A quel tempo Internet non era diffusa: talvolta dovevi mandare la tua cartuccia in busta chiusa a Nintendo per ricevere l’oggetto desiderato, il più delle volte ti recavi da GameStop per collegare la tua console ad un Data Link Cable e ricevere animaletti e affini (o usare uno degli adattatori WiFi che lo sostituirono)
Dall’altra parte del cavo c’era un normalissimo GameBoy Advance con una cartuccia particolare, sovente attaccata alla console con del nastro adesivo colorato per assicurarsi non fosse asportata.
Ovviamente i negozi dovevano tenere la cosa segreta e restituire la cartuccia, ma qualcuna è sfuggita al controllo.

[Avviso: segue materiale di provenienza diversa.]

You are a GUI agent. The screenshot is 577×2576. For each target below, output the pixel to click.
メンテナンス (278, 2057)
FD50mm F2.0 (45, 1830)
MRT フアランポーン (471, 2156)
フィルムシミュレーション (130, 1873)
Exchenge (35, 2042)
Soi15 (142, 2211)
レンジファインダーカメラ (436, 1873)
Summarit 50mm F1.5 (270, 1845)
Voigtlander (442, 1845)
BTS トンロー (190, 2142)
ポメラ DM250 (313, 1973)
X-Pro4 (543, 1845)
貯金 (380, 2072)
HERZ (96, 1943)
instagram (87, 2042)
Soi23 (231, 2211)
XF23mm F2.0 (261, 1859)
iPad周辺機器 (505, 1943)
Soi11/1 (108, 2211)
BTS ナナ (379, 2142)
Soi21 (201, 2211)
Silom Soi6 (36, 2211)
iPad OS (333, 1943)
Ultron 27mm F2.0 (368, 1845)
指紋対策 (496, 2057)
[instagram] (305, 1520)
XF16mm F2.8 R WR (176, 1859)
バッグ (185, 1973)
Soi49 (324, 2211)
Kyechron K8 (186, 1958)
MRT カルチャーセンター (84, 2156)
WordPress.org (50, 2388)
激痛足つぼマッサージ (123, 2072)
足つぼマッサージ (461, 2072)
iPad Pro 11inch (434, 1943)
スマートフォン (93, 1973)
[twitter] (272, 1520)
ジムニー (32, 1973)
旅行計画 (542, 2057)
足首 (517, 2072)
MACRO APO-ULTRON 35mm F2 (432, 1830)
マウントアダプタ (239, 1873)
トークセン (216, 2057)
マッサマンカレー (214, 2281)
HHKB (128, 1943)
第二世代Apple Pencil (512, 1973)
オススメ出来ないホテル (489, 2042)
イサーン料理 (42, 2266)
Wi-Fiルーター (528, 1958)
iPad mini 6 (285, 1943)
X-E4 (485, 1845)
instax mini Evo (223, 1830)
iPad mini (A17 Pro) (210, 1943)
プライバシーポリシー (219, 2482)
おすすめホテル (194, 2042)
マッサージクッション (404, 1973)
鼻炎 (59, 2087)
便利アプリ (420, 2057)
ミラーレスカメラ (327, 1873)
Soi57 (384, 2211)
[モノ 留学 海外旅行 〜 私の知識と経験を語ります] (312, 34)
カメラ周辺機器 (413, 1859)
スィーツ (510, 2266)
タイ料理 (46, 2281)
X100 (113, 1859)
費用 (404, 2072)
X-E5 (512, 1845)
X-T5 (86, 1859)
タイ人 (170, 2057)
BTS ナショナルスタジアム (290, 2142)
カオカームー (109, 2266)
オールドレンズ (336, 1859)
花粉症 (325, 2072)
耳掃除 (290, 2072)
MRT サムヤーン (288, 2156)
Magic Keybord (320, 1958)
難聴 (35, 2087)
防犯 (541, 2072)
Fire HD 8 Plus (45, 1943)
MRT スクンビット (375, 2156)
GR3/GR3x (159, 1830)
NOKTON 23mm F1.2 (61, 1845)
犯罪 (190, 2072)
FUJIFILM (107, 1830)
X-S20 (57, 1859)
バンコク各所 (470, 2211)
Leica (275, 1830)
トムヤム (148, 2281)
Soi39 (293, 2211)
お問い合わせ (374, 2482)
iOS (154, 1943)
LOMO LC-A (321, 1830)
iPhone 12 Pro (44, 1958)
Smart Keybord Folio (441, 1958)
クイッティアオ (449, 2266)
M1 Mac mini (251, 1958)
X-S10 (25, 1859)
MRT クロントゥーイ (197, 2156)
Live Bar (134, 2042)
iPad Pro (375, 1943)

Si è continuato a fare così anche in piena era Nintendo DS, talora con console modificate con qualche tasto in meno, da usarsi solo per l’apposito scopo.
Il vantaggio di Nintendo Switch è avere giochi portatili e fissi su una console ora portatle, ora fissa.
Al tempo del GameBoy potevi giocare ai giochi del tuo GameBoy sul SuperNintendo, sul Nintendo 64 e sul GameCube.
Il Super GameBoy 1 e 2 era una cartuccia adattatrice per il SuperNintendo, il secondo modello “perfezionato” con la porta per il Data Link Cable in accettazione del fatto che lo sviluppo della saga di Pokemon aveva popolarizzato lo strumento.
Sul Nintendo 64 un “Transfer Pack” consentiva ai soli giochi della saga di Pokemon di poter essere interfacciati con titoli simili, come “Pokemon Stadium” in modo da poter vedere i propri animaletti virtuali combattere su uno schermo televisivo (come avviene con g li attuali capitoli della saga), e sul GameCube un “GameBoy Player” trasformava il GameCube in un GameBoy Advance “fisso”, retrocompatibile con tutti i giochi Advance e GameBoy, tranne per i citati giochi che richiedevano accessori “bizzarri”.
Non tanto per mancanza di compatibilità, ma perché se già a esempio era ridicolo girare sotto il solleone con un sensore attaccato in cima al proprio GameBoy Advance per caricare “la pistola solare” di Boktai o andare a pesca con un GameBoy vicino alla canna da pesca, vi sfido a fare le stesse cose con un affare grosso come una cassa di birra che richiede corrente elettrica domesica e un televisore per funzionare.
Erano oggetti graditi dai ragazzini, ma di fatto meno utilizzati del dovuto, dato che anche all’epoca il modo più razionale per giocare in mobilità era giocare in mobilità.
Ci vorrà l’arrivo di Nintendo Switch per trasformare un ottimo concetto in una eccellente idea.